Nunca olvidaré aquella tarde de verano en que, siendo yo un chaval, un amigo me invitó a su casa y me puso en vídeo una película surrealista sobre un grupo de mutantes que correteaba por las Bardenas. Aquel humor directo y casposo pegaba conmigo, y descubrí que aquellos antihéroes llenaban más la pantalla que cualquier príncipe azul al rescate de su doncella. Vi que la tragedia envuelta en comedia, escondida entre carcajadas, podía llegar muy lejos. Siempre que el que la condujera dispusiera de ese humor tan característico, de esa forma de mirar la vida con ojos de loco perturbado y corazón de adolescente que se niega a crecer. Y, no sé, a lo mejor Álex de la Iglesia se cayó de pequeño en la marmita del humor excesivo, excesivamente zafio a veces y excesivamente contagioso siempre, pero yo también me metería dentro. Hasta me tiraría de cabeza. Por eso celebro que en Las brujas de Zugarramurdi haya vuelto a sus orígenes.
El relevo de ese antihéroe encarnado por Antonio Resines en Acción mutante o Álex Angulo en El día de la bestia lo toma ahora Hugo Silva en el papel de un parado que, para conseguir dinero con el que pagar la pensión alimenticia de su hijo y así poder pasar más tiempo con él, decide atracar una tienda de compraventa de oro en la Puerta del Sol. A plena luz del día. Con la plaza abarrotada. Y con su hijo de ayudante. Para salir con vida y con éxito de semejante hazaña, cuenta con la ayuda de otro desempleado, al que da vida Mario Casas, y de un taxista (Jaime Ordóñez) al que secuestran para emprender la huida hacia Francia.
La última película del director vasco, que en su fin de semana de estreno ya lideró la cartelera, presenta un inicio y desarrollo arrasadores. El trío de actores principales, muy bien en su faceta cómica, captan a la perfección sus roles de hombres ingenuos y controlados por el género femenino en la guerra de sexos que supone finalmente el argumento del filme. Durante la primera hora de metraje, las risas están aseguradas, aunque no se llegue al culmen de la escena de Aires de fiesta de Karina de su primer largometraje.

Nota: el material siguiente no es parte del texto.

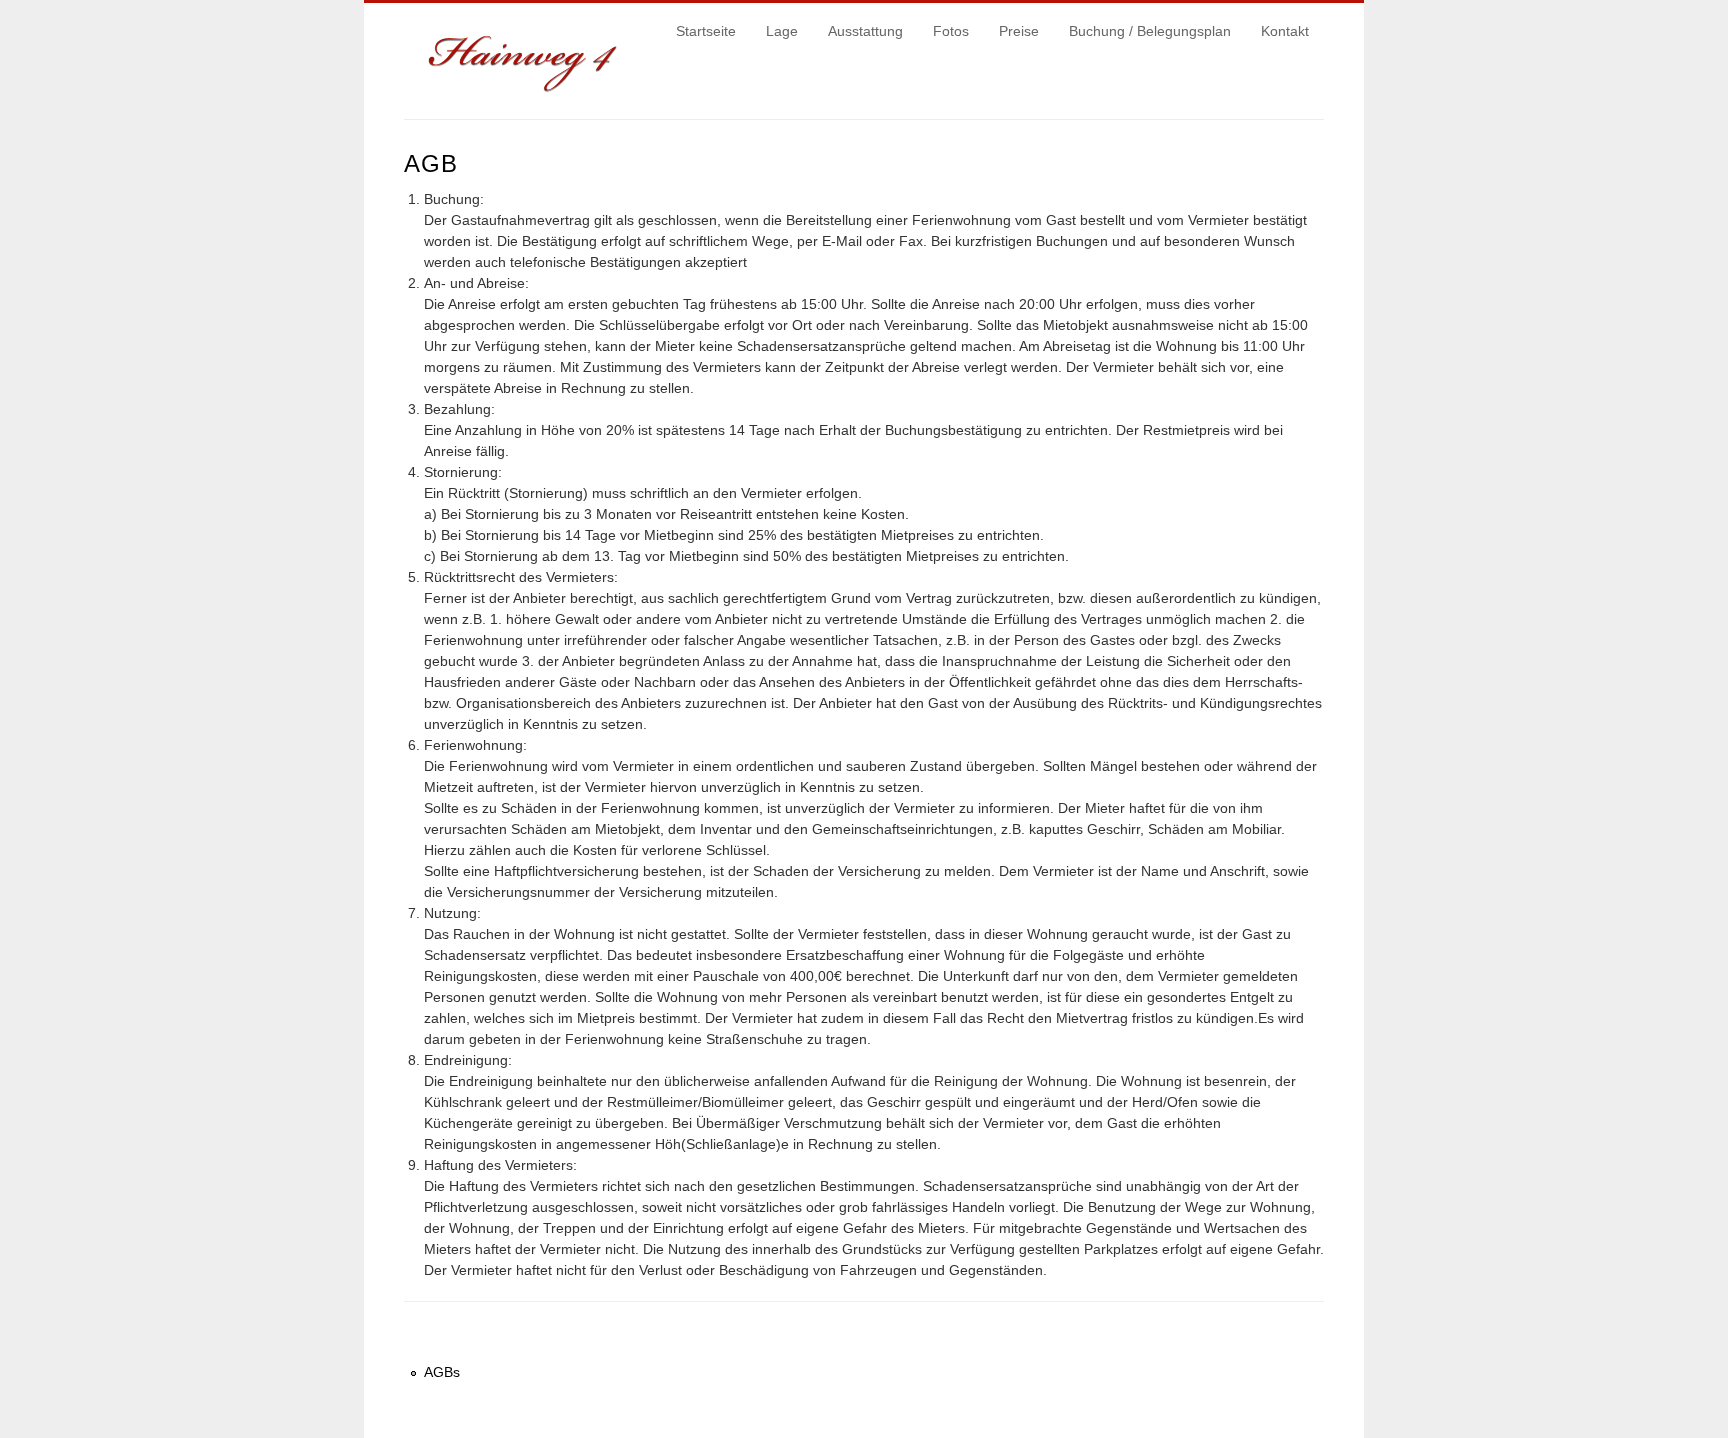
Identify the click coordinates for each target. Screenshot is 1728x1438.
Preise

Sin embargo, antes de cruzar la frontera con Francia, el grupo debe pagar un peaje en Zugarramurdi. El grupo y también el espectador, porque, a partir de ese momento, el buen hacer de Álex de la Iglesia cae en picado y se hunde en otro de sus últimamente inconfundibles sellos. De nuevo, el exceso, pero esta vez -y como ya ocurrió con la escena final en el Valle de los Caídos de Balada triste de trompeta– no en su humor, sino en tratar de cerrar a lo grande una historia que había arrancado muy bien pero que ya hacía aguas desde varios minutos atrás. El enclave navarro sirve para montar un aquelarre liderado por Carmen Maura, una excelente Terele Pávez y su musa Carolina Bang. Una apabullante algarabía de mujeres chillando, con una dirección alocada, para plasmar una celebración de brujas con la que llenar -más bien ahogar- la pantalla una vez que el humor se había secado.
El director exhibe con estas brujas a una mujer poderosa, retorcida y controladora -ojo a la imagen de Angela Merkel en los créditos iniciales-, que sirve de contrapunto a un hombre débil y acongojado ante su rival femenino. Lástima que estas brujas aparezcan cuando la película ya desbarra y, con contadas excepciones –Santiago Segura y Carlos Areces como las típicas señoras vascas no tiene precio-, no les quede prácticamente nada del humor de Álex por protagonizar. ¿Adivinan quién gana esa batalla? Ojalá la lucha hubiera sido entre su facilidad para encandilar contando historias y esta otra faceta de excesos y alardes innecesarios. Y que la vencedora fuera la misma que me conquistó aquella tarde de verano.